In de periode 2012–2013 wordt gewerkt aan het breed in beeld brengen van mogelijkheden in de preventie, ruimtelijke inrichting en rampenbeheersing. Er wordt in een open en transparant proces gewerkt aan de uitwerking van gebiedsgerichte strategieën op basis van de bouwstenen (Gebiedspilots Meerlaagsveiligheid, Slachtofferrisicoanalyses en de Maatschappelijke Kosten Batenanalyse) en de essentiële gebiedskennis van de andere overheden. De deltacommissaris regisseert dit proces.

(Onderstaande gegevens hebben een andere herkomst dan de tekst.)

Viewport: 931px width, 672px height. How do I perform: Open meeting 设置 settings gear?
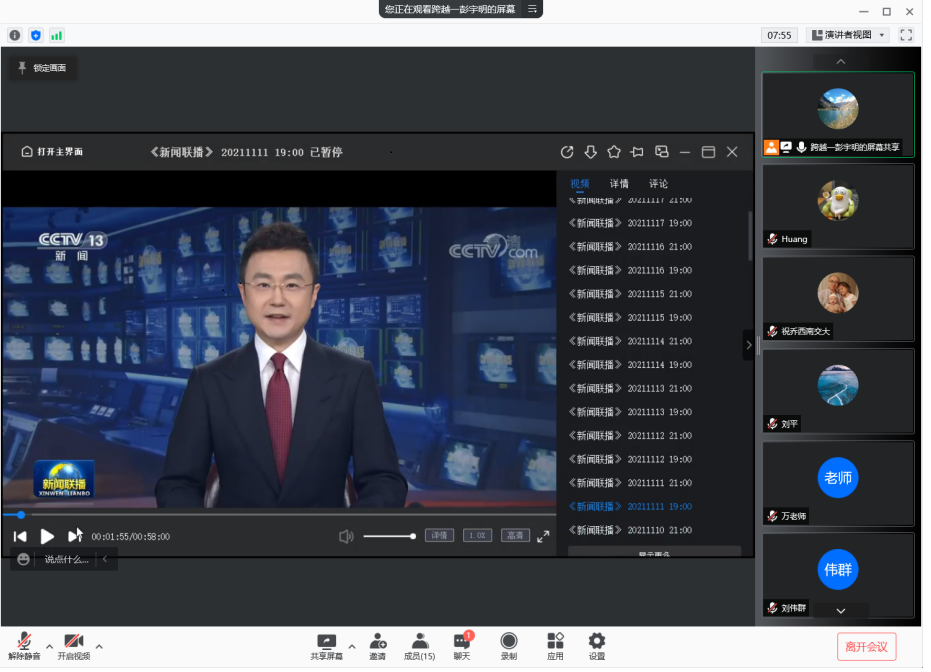pos(596,642)
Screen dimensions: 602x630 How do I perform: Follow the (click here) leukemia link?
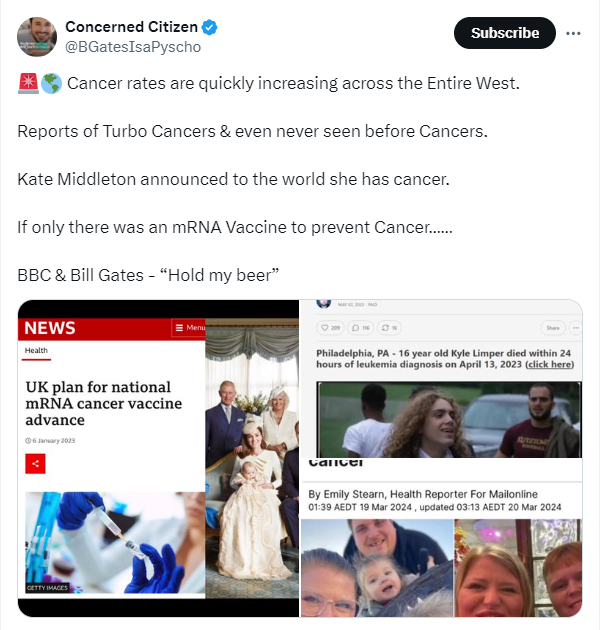coord(549,364)
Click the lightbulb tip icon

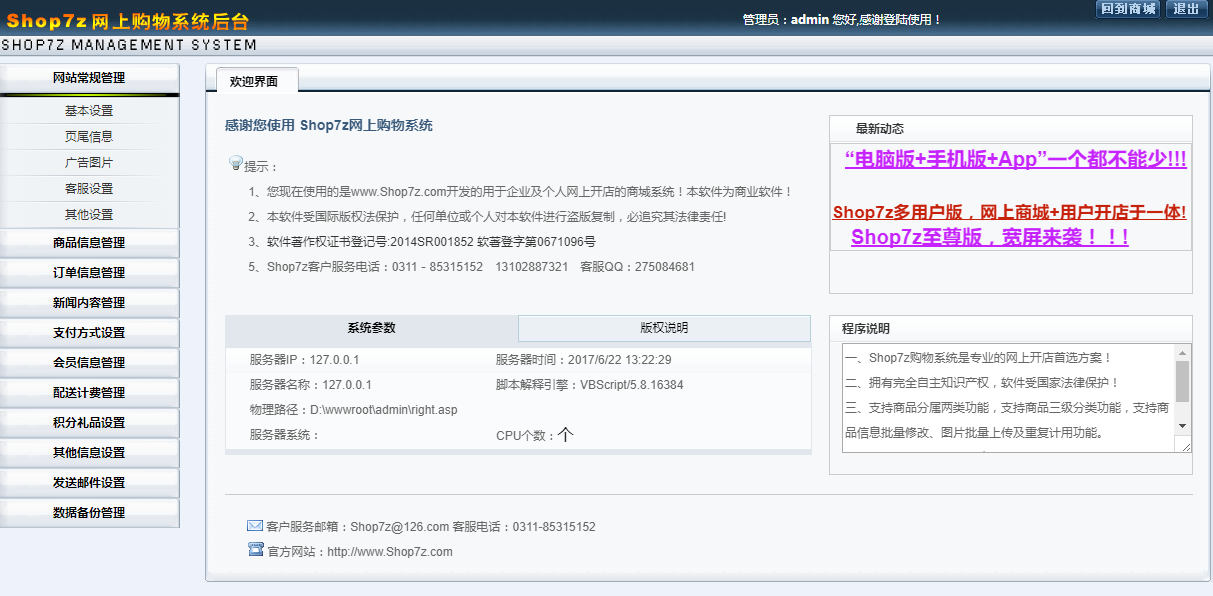[x=236, y=163]
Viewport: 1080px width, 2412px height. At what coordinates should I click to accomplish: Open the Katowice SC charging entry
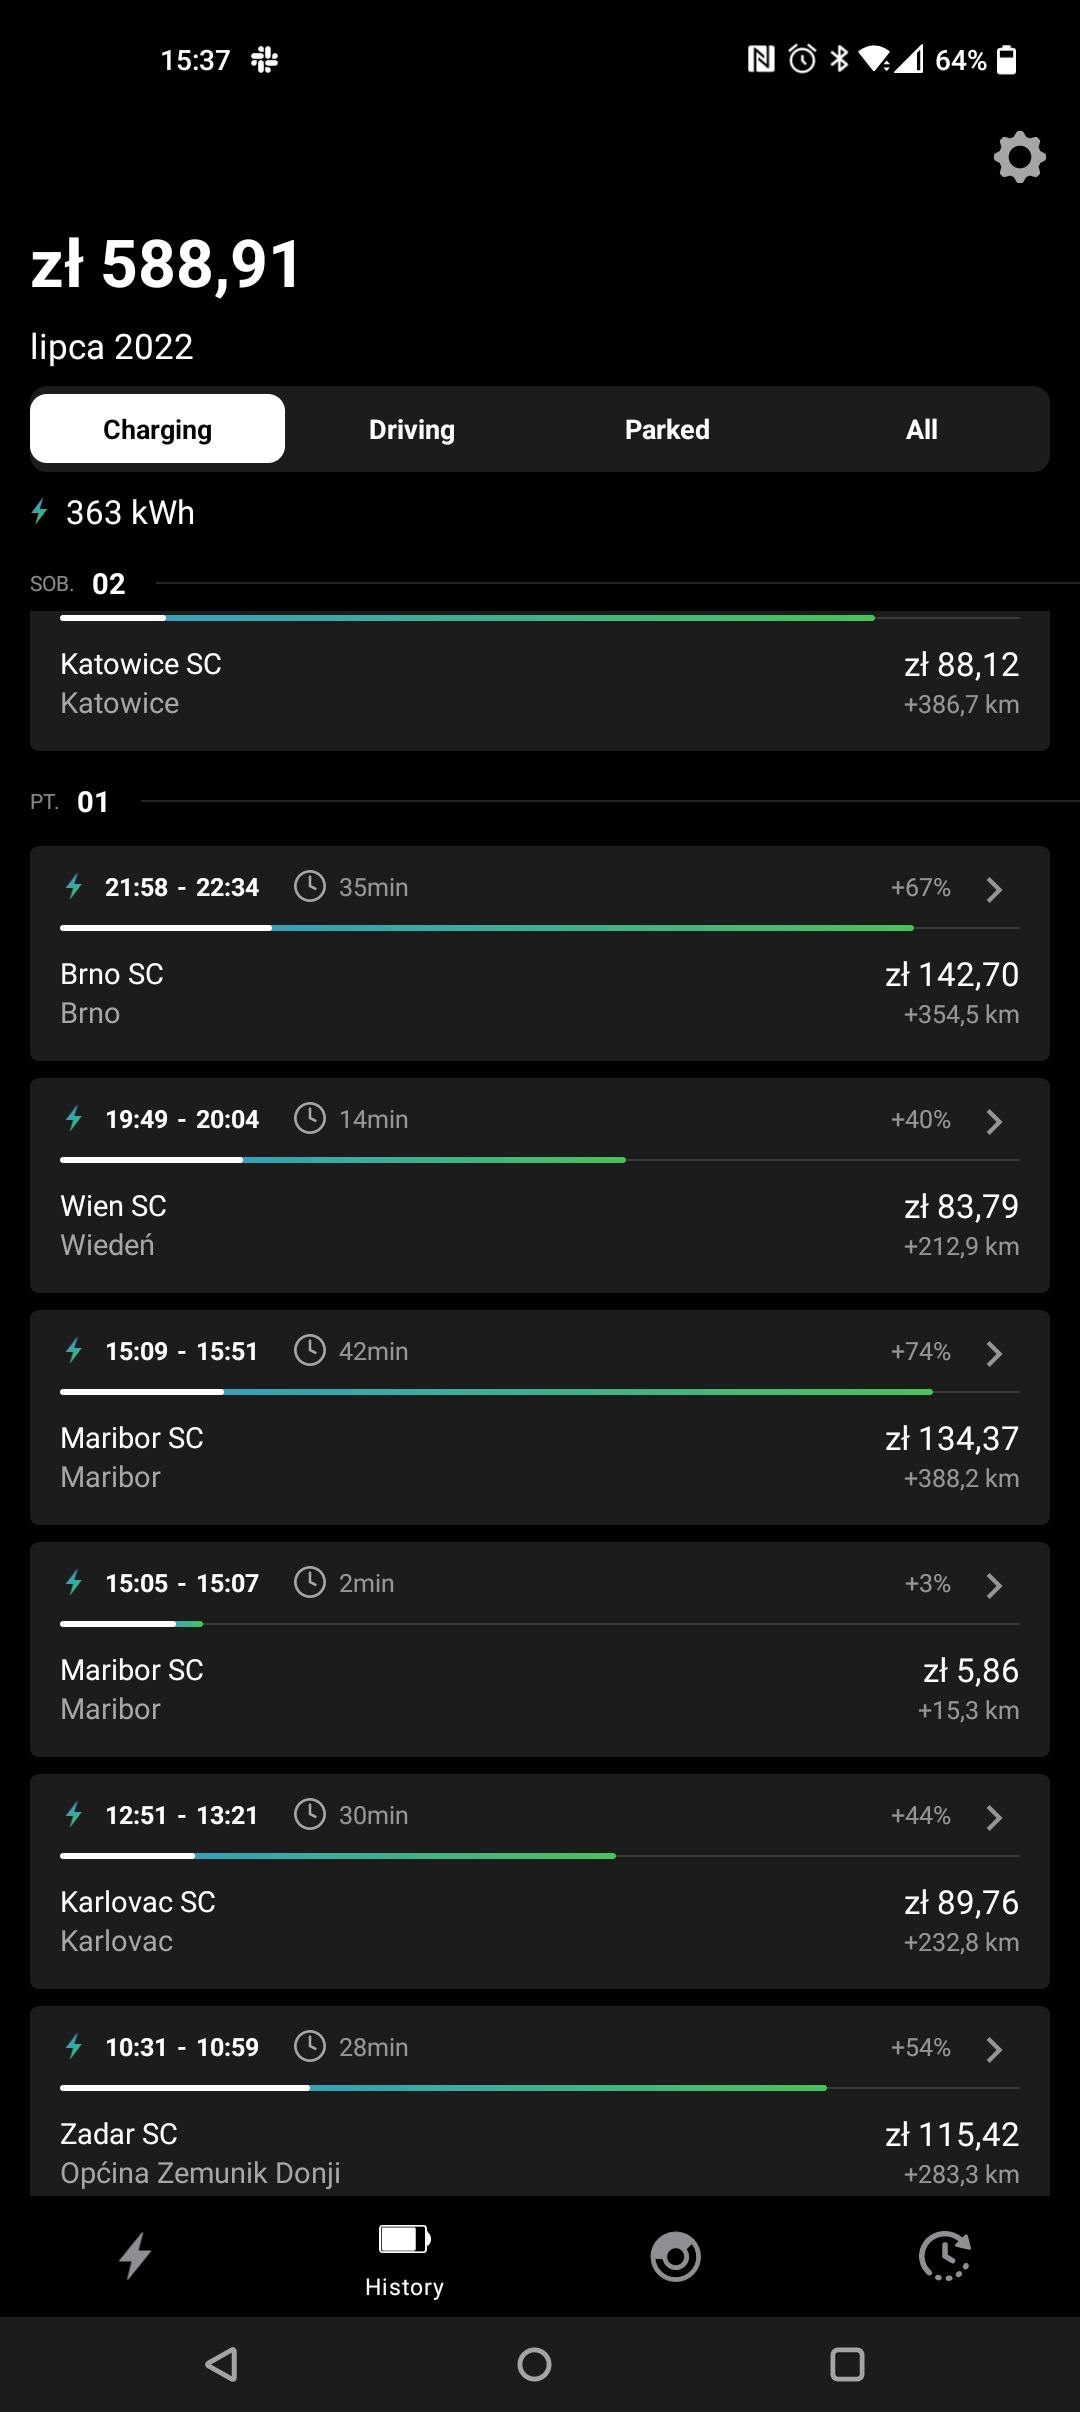540,681
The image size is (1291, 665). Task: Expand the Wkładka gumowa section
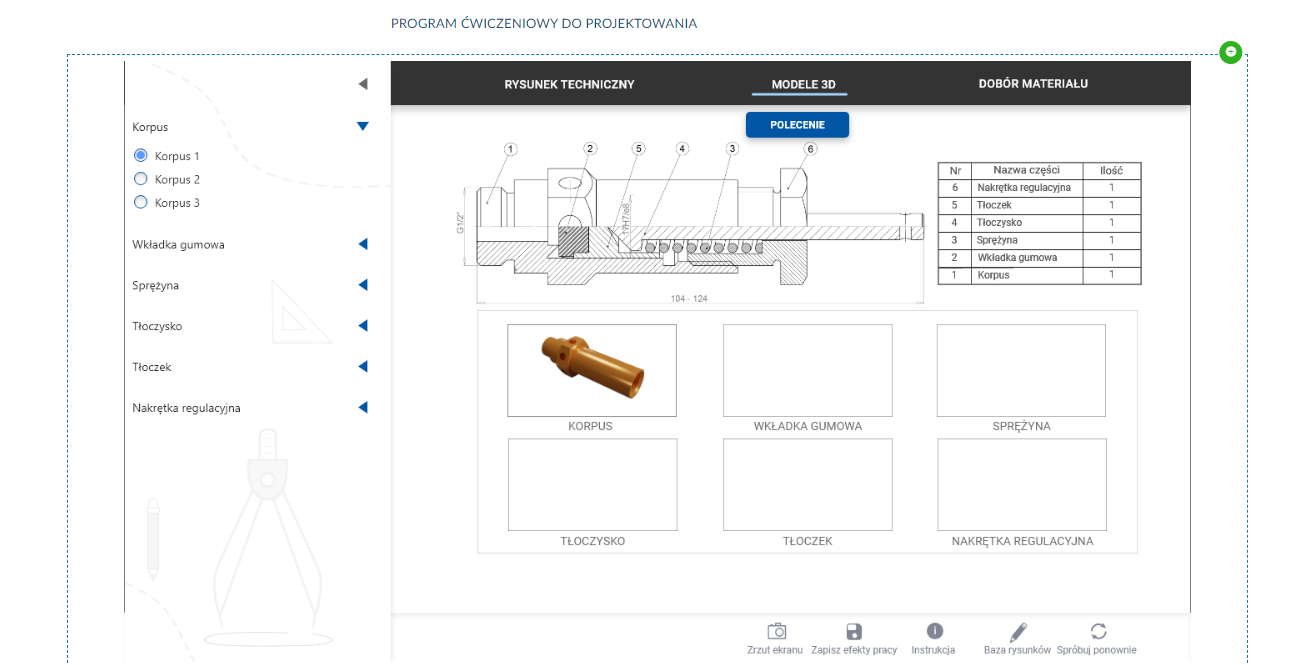362,244
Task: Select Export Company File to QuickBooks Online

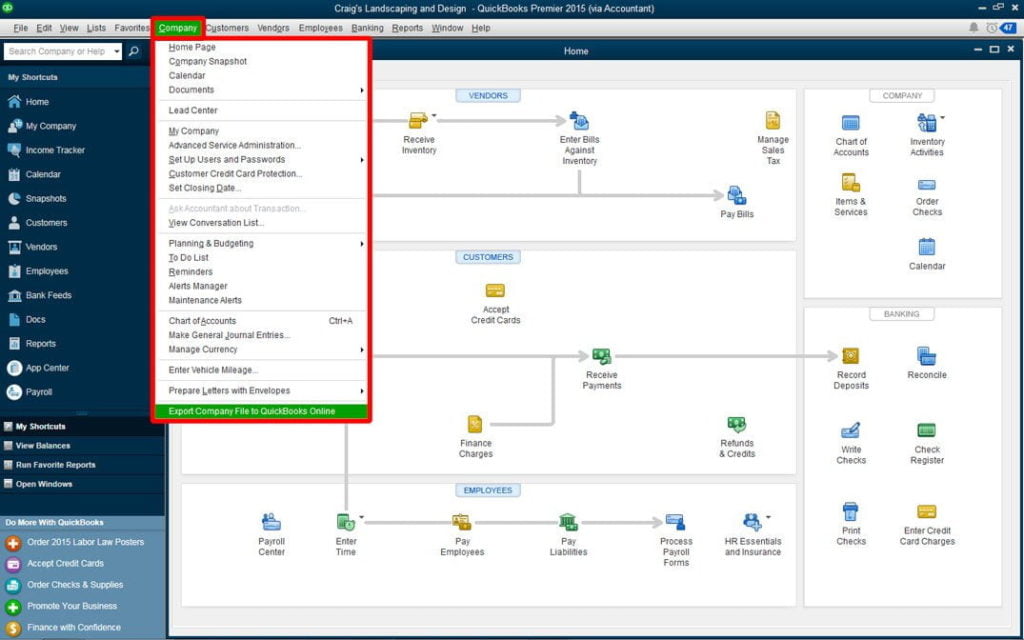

Daarvoor wordt gewerkt via de fasering van mogelijke, via kansrijke naar voorkeursstrategieën, zoals ook beschreven in het Deltaprogramma 2012. Ik vertrouw erop dat de gebiedsgerichte Deltaprogramma’s in deze uitwerking tot succesvolle strategieën zullen komen.

Op deze manier wordt de komende jaren duidelijk wat de veiligheidsopgave concreet betekent in termen van kosten, ruimte, draagvlak, haalbaarheid en betaalbaarheid. Uitgangspunten hierbij zijn het voorkomen van afwenteling (zowel naar andere partijen, volgende generaties als andere schaalniveaus) en het bereiken van een maximale kosteneffectiviteit van de maatregelen. Uw Kamer wordt over de voortgang jaarlijks met Prinsjesdag geïnformeerd via het Deltaprogramma als onderdeel van mijn begroting.

In 2014 komt de deltacommissaris met een voorstel voor een samenhangende set van Deltabeslissingen waarover ik vervolgens zal besluiten.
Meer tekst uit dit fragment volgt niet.